Also called a “DDS VFO.” This may be a bit of a brain dump. Although I have local notes (in Joplin), if I had to look hard for this stuff, maybe someone else can benefit from it. I’ll try to skip the details of the dead-ends I went down.
I put the Pixie kit I put together as a distraction from the thing that’s been bugging me, which is putting together some different modules in a receiver to 1) learn more about hardware and b) eventually design a radio orienteering receiver. (Why design when I can put together someone else’s design? Not sure yet.)
Building
In short, I took these building blocks and put them together:
- Adafruit Si5351 breakout board to act as a local oscillator
- Adafruit Metro microcontroller development board
- Pretty generic OLED display (pulled from a TTGO T-Beam I originally got on AliExpress)
- Arduino code from CesarSound
- Pixie kit from AliExpress
- Rotary encoder with push button from eBay (affiliate link)
- Generic momentary contact button (originally from SparkFun kit)
- High-pass filter that I designed and need to blog about
Although I don’t understand it all yet, the modification to the Pixie is explained at the very end of this “S-Pixie QRP Kit Student Manual.” Although I have the Pixie and not the S[uper]-Pixie, the component names matched the schematic I was provided with.
The S-Pixie can be modified to cover the whole 40 Meter band by replacing the oscillator with a VFO. A popular approach has been to use a Direct Digital Synthesizer (DDS) controlled by an Arduino. The human interface includes an LCD display and rotary encoder.
Popular DDS choices include the AD9850 and the SI5351.
Remove/Omit C3, C7, Y1, W1, D2, R6, and C8.
Place a 47K resistor between Q1 base and GND.
Connect the DDS across that resistor.
I don’t think I changed any of the code yet, but my version is here. I used the same pins CesarSound defined in the schematic below. I only used the connections from the Si5351 module, the OLED display, and the rotary encoder to the Arduino and ignored the rest. I skipped the capacitors across the rotary encoder connections.
Testing
I’m a bit overwhelmed, so you don’t get anything here right now.
here is where I talk about testing, maybe with audio/video
does it transmit
HPF to block broadcast AM – separate blog post
not great selectivity – hard to use for QSO
Next Steps
I have to keep reminding myself that this is not a product, it is a learning exercise. I do plan on making a standalone digital VFO module (with a board and case and all that) that can be plugged into other modules as needed. The digital VFO might use something smaller and cheaper than the Metro, like an ESP32 dev board, if I can get it to work. Pete N6QW has a bunch of information on this type of project.
The Pixie part may be modified/stripped down more so I can better understand it or re-use into another application.

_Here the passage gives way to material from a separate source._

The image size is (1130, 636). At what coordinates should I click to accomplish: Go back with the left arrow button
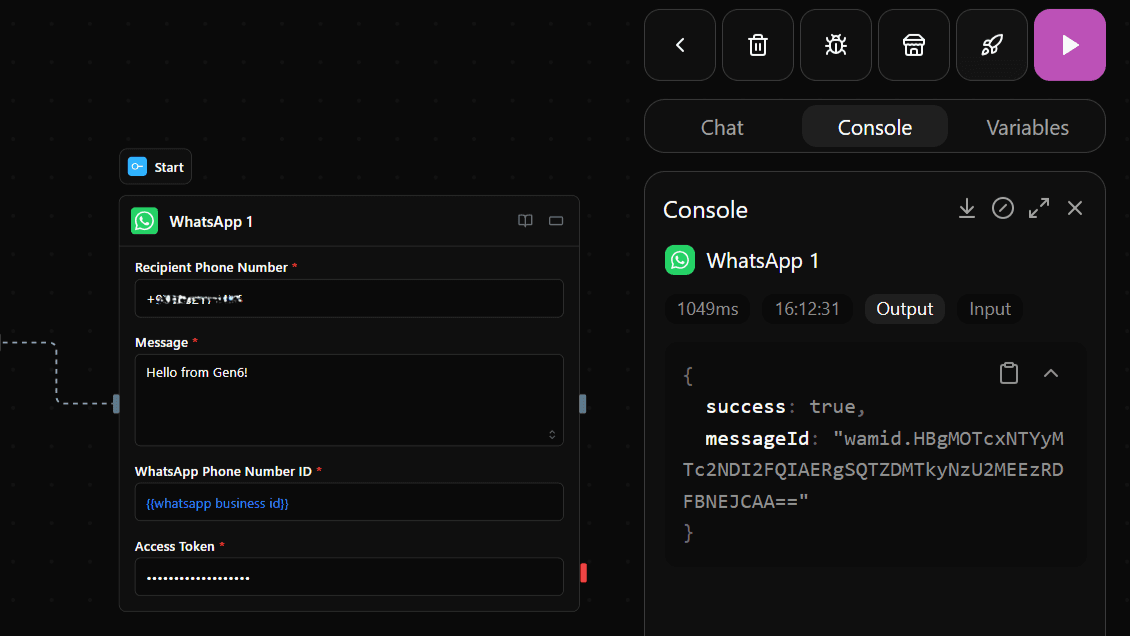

@blog Make sure you check the waveform of the SI5351… Might require a little bit of filtering. they push out some square wave noise. (that said, they do work great as a VFO). The receive on a Pixie is going to be your issue (it's as wide as a barn door!). You can also use the Si5351 and throw it up against a mixer as a direct conversion receiver.
Thanks Ben. Yes, I plan to work on another type of mixer next. This is my first attempt at building real modules, so I’m trying not to build faster than I can write things down.
ETA: It’s too bad your images don’t show up here on the blog. I wonder if that’s something I can fix or a plugin problem.
@blog Hmm, interesting, not sure how that works… Here's the direct conversion I built (under my prior call), I can dig up the QRP Quarterly article describing this… N6QW helped me through learning all of this, he's down the street from me. https://www.youtube.com/watch?v=AHmxh4PStT0
@blog Great project, keep at it!
Thank you!
@va3prr @blog I concur. I think this is a great project.